Igea, l’ex dg Scibilia dopo l’addio: “Via per diversità di vedute con la società”

Martino ScibiliaIl dg dell'Igea Virtus Martino Scibilia

Un fulmine a ciel sereno. E’ durato pochi giorni il matrimonio tra Martino Scibilia e l’Igea Virtus, dopo che la società barcellonese ha ufficializzato le dimissioni dell’ormai ex direttore generale che era stato presentato solo poche settimane fa. Un divorzio dettato da alcune divergenze con il presidente Grillo, diversità di vedute che con il passare dei giorni sono diventate sempre più ampie, tanto da portare Scibilia a compiere un passo indietro. Per il numero uno barcellonese il compito di individuare il sostituto, per i ragazzi di Carmelo Mancuso quello di riprendere il passo interrotto nell’indimenticabile pomeriggio del derby con l’Acr Messina, cui hanno fatto seguito le sconfitte a Palmi e in casa contro la corazzata Bari.

Scibilia

Scibilia alla presentazione dell’Igea Virtus

L’ex dg, intanto, parla dopo l’addio per nulla tormentato né rancoroso: “Ringrazio l’Igea per la fiducia che aveva riposto in me, ai ragazzi e ai tifosi per l’affetto che mi hanno dimostrato in questo breve periodo. Mi auguro che l’Igea Virtus possa raggiungere l’obiettivo stagionale, che è quello della salvezza. Con il presidente Grillo avevamo delle normali diversità a livello gestionale che abbiamo cercato di superare, poi non appena ho capito che queste diversità di vedute erano insormontabili ho ritenuto che non ci fossero più i presupposti per compiere il mio lavoro e quindi ho ritenuto opportuno farmi da parte. Ci tengo a precisare che alcuni aspetti circa la gestione della partita con il Bari non c’entrano nulla, sono problemi nati prima”.

Igea Virtus

L’Igea Virtus celebra una delle tre reti realizzate contro il Messina

Sulla gestione tecnica, Scibilia aggiunge: “Sapevo benissimo che l’obiettivo stagionale era quello di una salvezza da raggiungere il prima possibile. La squadra è buona ma a mio giudizio mancano almeno due o tre elementi potenzialmente titolari. Naturalmente bisogna tener conto che questo nuovo corso societario è iniziato poco prima di agosto.

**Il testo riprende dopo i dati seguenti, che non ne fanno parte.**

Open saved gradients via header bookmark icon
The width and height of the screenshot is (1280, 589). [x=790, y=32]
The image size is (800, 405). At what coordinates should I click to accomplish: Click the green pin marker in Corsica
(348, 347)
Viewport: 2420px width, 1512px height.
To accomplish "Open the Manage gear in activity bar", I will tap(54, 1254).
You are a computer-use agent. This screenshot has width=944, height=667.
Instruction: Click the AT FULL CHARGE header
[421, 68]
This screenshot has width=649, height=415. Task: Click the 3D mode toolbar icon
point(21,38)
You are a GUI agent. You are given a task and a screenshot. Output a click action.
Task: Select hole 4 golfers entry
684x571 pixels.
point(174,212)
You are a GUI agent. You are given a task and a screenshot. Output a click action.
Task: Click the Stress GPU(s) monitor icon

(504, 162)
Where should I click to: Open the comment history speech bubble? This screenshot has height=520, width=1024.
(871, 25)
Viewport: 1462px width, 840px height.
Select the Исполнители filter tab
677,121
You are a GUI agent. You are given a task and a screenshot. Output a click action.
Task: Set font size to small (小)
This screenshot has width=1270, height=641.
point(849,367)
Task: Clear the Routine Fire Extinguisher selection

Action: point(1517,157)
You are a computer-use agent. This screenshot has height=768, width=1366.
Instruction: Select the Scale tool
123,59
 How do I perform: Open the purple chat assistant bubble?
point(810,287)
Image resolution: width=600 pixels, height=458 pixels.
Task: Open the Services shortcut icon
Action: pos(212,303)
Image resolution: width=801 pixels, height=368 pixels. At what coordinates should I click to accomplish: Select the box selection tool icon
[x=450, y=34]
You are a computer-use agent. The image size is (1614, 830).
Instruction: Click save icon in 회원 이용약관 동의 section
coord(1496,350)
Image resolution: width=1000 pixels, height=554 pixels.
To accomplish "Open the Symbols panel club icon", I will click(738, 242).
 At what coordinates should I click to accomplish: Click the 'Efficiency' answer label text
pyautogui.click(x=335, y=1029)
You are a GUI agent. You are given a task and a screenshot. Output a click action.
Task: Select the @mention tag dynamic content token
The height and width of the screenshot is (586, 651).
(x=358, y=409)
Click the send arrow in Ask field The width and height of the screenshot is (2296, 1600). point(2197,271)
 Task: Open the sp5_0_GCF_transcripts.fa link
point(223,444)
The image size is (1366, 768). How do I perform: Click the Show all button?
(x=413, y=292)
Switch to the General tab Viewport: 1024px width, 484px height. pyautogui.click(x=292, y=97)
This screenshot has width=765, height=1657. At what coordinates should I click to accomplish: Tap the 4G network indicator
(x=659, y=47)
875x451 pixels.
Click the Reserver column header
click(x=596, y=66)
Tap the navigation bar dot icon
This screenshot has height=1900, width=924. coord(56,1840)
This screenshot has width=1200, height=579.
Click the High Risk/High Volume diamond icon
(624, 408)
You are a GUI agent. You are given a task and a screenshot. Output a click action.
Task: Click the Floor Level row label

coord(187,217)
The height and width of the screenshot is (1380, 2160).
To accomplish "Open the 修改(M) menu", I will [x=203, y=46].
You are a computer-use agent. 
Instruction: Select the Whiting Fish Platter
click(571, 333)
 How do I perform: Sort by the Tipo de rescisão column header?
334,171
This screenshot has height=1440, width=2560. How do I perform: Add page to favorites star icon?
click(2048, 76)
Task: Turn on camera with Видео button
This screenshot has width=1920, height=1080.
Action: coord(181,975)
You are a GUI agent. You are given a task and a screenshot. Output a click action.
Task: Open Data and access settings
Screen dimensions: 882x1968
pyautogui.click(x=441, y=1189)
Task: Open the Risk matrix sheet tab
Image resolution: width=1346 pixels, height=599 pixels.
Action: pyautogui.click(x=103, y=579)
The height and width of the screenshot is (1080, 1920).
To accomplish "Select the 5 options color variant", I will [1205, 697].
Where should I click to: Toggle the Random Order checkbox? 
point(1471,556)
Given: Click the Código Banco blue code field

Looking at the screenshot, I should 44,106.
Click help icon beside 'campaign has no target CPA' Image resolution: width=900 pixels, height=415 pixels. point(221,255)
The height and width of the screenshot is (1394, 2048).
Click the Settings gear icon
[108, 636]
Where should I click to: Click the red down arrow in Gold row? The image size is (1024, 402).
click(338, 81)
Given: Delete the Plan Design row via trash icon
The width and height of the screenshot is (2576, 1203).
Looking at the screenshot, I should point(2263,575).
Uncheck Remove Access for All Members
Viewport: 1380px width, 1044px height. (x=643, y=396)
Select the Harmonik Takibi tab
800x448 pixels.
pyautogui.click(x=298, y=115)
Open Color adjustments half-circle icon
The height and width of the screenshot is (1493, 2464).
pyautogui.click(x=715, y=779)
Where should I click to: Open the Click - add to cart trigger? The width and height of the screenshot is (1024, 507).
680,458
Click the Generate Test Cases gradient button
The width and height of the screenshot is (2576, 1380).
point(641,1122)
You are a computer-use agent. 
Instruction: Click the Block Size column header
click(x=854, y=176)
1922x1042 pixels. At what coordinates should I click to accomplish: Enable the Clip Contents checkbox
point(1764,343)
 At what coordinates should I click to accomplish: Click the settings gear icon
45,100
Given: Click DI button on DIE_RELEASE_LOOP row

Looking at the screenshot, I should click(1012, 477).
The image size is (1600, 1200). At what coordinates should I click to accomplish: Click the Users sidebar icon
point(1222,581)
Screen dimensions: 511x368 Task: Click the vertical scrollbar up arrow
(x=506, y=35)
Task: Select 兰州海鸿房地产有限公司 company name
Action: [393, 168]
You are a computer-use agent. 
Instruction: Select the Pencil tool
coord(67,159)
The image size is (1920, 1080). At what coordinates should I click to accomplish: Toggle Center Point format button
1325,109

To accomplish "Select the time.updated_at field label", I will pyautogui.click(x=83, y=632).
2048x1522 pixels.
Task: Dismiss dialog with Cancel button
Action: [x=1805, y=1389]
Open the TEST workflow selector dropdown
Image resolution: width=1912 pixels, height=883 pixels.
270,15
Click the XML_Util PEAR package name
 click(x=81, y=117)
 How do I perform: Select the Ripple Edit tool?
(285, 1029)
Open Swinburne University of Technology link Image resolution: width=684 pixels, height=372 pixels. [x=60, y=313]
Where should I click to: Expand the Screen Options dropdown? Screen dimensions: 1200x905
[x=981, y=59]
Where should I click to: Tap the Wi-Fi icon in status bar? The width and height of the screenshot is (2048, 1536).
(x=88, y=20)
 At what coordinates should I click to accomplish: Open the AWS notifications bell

Quello della D è uno scenario in cui il mercato si può ritenere quasi sempre aperto visto il gran numero di svincolati tesserabili, la società aveva stabilito di intervenire a dicembre senza intaccare la rosa mantenendo un occhio vigile sulla possibilità di inserire qualche innesto prima, ma non si sono creati i presupposti economici e tecnici affinchè ciò potesse accadere”.

Scibilia si sofferma anche sulla gestione economica della società: “La società opera in un contesto calcistico particolare come quello della D, bisogna puntare a fare investimenti mirati facendoli fruttare al massimo e non sempre è facile. Se hai 10 euro non puoi pensare di andare al ristorante e mangiare caviale e champagne, ma al massimo ti puoi accontentare di un tramezzino e di una bottiglia d’acqua. Le mie dimissioni non sono state legate ad un solo fattore ma ad un’insieme di cose che mi hanno portato a reputare incompatibile la mia presenza all’Igea”.